Inspiration
The more beautiful the plant, the more specific its soil needs become. Keeping track of water cycles for plants allows for integration into auto watering systems that would further automate and ensure the safety of the plants. Additionally, in larger applications, the use of networked sensors for soil conditions could give land owners unique insight into what area's of their property retain water better than others.
What it does
Watergates is a multi-node network that is scalable to use cases. Using a uniform script for all devices, these systems use two-way communication to relay plant information much further than any individual transmitter can carry. All you need is to assign a unique integer ID for each Arduino and wire the transceiver and soil sensing peripherals, and you're off!
How we built it
We used Arduino UNO R3 and nRF24L01+ transceiver modules to establish a two-way 32-byte wireless communication that can transmit various sensor readings. Using the Arduino IDE and C, we followed instructions from https://forum.arduino.cc/t/simple-nrf24l01-2-4ghz-transceiver-demo/405123 to get a two-way transmission using ackPayload. Installing and setting up the peripherals (BMP085 and DGZZI) is a matter of following example code in the data sheet, and putting the payloads into the transceiver package sends. Using the Instructables tutorial https://www.instructables.com/Arduino-and-the-SSD1306-OLED-I2C-128x64-Display/, we were able to get the right OLED library installed and began playing around with generative AI on different features we could add to clean up the UI.
Challenges we ran into
nRF24L01+ transceiver module power spiking, this required a 10-100μf polarized capacitor through VCC and ground of the transceiver, but all I had on hand was 10μf, the lower end of what was recommended. After hours of testing and messing with the configuration on the breadboard, we found the best way to ensure a stable and robust connection was using the capacitor on the Arduino that lacked peripherals, which went straight to the board VCC and ground for the loaded up Arduino. Initally we had used the wrong library for the OLED display, programming around a device that was a 138x64 display instead of a 128x64. This caused the display to sporadically work and occasionally buffer in very glitchy ways that led us to look at the hardware connections for far too long.
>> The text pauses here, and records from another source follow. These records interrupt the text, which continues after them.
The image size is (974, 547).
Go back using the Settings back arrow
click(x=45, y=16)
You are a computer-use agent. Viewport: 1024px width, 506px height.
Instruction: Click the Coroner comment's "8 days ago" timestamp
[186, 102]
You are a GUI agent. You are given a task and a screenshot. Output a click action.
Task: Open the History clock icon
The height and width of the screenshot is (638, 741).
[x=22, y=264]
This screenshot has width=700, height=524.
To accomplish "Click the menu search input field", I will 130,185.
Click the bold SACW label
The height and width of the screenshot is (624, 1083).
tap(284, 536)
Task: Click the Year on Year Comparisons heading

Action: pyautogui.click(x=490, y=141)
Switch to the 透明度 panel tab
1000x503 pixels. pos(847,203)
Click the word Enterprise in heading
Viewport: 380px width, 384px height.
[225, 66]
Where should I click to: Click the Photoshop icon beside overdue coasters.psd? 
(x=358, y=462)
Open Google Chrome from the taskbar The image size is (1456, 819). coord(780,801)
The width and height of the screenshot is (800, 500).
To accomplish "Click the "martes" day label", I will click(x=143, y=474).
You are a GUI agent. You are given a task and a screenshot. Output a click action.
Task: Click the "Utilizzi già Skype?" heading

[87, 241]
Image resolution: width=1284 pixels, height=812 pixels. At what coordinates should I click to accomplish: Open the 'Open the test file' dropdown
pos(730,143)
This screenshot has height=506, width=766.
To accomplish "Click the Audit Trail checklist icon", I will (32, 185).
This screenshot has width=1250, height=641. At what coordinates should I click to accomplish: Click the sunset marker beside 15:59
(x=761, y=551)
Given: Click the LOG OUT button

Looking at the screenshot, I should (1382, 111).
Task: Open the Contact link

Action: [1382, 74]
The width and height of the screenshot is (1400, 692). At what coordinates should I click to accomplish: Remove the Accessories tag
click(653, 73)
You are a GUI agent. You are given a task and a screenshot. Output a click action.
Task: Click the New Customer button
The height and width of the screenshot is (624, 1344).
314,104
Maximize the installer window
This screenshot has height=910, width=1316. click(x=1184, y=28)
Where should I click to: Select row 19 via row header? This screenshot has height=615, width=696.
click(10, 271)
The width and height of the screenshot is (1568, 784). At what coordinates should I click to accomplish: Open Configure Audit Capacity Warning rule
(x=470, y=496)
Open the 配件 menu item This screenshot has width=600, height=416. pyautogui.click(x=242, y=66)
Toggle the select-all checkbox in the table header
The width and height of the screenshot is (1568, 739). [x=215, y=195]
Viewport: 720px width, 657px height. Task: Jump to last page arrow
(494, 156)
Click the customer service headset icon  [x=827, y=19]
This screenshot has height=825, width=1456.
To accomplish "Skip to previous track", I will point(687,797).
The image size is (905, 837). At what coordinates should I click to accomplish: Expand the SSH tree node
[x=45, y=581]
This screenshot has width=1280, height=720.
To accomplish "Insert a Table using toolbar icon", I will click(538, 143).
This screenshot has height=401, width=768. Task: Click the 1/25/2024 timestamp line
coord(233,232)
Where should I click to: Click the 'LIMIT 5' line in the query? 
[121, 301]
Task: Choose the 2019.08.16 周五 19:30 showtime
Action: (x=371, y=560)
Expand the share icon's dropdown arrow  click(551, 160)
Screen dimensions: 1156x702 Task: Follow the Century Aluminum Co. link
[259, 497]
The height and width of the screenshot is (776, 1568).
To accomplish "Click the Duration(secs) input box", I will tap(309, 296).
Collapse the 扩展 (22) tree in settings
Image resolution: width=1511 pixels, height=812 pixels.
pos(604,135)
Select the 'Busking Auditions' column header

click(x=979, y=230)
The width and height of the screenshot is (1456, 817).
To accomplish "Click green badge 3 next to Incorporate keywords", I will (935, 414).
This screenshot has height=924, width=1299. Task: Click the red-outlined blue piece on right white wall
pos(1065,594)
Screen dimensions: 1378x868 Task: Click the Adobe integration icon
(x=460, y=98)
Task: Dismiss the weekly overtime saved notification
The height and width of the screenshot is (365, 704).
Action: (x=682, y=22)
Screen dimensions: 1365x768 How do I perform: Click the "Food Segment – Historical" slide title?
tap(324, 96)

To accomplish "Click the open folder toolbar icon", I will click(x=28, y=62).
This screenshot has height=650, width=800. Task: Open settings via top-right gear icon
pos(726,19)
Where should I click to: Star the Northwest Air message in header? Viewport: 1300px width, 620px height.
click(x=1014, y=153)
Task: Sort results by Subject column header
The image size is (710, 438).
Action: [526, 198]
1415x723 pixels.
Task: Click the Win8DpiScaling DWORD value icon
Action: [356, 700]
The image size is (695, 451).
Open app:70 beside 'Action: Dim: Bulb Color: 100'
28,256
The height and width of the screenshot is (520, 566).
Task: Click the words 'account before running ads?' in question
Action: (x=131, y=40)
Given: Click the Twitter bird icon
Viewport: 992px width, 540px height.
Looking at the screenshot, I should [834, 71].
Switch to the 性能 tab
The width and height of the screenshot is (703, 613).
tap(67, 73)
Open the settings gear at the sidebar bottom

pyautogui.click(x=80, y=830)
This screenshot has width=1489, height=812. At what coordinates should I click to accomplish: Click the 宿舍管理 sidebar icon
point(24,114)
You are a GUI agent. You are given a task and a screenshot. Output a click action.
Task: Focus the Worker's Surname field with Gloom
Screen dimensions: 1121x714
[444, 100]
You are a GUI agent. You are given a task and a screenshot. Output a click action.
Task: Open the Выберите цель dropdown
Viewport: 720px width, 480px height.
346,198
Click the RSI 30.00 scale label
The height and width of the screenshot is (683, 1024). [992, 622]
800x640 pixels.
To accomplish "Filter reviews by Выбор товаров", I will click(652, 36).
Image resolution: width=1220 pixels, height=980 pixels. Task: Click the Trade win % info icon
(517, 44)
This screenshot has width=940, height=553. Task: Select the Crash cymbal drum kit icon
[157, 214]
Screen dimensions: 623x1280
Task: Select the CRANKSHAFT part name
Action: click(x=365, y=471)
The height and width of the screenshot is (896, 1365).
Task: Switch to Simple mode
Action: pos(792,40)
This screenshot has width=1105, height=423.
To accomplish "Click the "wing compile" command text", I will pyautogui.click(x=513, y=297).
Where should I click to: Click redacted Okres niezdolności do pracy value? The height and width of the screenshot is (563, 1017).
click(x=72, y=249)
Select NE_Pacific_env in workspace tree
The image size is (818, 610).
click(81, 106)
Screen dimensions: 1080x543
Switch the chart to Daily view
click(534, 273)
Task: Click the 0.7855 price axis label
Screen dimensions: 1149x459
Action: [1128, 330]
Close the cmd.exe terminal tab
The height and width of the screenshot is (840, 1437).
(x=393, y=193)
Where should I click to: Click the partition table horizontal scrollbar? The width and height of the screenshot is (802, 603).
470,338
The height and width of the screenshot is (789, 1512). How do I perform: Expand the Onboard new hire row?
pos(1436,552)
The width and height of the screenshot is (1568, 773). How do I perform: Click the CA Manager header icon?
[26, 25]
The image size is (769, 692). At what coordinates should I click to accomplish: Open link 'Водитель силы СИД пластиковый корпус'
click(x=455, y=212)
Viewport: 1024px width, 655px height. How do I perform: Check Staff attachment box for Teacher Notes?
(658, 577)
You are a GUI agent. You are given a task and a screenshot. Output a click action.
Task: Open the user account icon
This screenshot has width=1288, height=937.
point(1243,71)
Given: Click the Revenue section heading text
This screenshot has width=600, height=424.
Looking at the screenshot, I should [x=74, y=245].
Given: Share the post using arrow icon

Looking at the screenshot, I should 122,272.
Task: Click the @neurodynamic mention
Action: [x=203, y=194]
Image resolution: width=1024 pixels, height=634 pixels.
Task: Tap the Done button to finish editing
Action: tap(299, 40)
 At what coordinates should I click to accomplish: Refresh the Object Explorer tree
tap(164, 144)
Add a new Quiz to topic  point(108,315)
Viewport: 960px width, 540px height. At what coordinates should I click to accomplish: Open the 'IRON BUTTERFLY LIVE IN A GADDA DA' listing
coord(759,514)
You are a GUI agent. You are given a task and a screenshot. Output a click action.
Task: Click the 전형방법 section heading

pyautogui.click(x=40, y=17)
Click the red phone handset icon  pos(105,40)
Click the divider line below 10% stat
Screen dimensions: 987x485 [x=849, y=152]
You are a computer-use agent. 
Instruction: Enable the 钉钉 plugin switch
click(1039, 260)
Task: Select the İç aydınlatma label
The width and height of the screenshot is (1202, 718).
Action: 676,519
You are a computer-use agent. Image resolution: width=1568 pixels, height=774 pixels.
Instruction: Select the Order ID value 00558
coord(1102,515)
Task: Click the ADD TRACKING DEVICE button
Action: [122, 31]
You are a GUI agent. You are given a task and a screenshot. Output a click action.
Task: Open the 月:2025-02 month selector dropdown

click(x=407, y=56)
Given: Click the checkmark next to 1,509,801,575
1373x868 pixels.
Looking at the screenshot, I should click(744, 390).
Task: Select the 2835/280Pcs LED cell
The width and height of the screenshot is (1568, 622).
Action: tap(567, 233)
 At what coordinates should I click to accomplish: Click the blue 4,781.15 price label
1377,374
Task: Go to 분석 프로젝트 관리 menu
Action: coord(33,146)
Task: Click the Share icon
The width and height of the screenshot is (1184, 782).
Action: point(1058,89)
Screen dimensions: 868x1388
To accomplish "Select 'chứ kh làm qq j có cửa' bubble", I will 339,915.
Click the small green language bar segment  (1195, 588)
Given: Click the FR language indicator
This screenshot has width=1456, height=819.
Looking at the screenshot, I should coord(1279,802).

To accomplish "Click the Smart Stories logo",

Accomplishments that we're proud of
We're proud of creating a low-latency and highly redundant wireless communication between multiple devices. The networking aspect of this project was the largest hurdle as we came into this hackathon with very little hardware experience and even less experience with Arduino and the C language. Our experience in networking in a project last semester for ENGR 102 proved useful for grasping networking concepts and the utility of different functions.
What we learned
Breadboarding, hardware debugging, SPIO/pinout wiring, Arduino IDE, and the language C. We definitely grew significantly in our understanding of microcontrollers and general IOT systems.
What's next for Watergate(s)
We believe that Watergates is highly scalable and adaptable to any context that would need oversight over soil data. The code allows quick expandability with cheap parts that would usually limit communication distances by using the multi-node network to communicate data throughout. We imagine that with integration into irrigation systems, many farming duties, or at the very least prospective duties, could be automated. Making a smaller and more efficient form factor would be the next biggest step.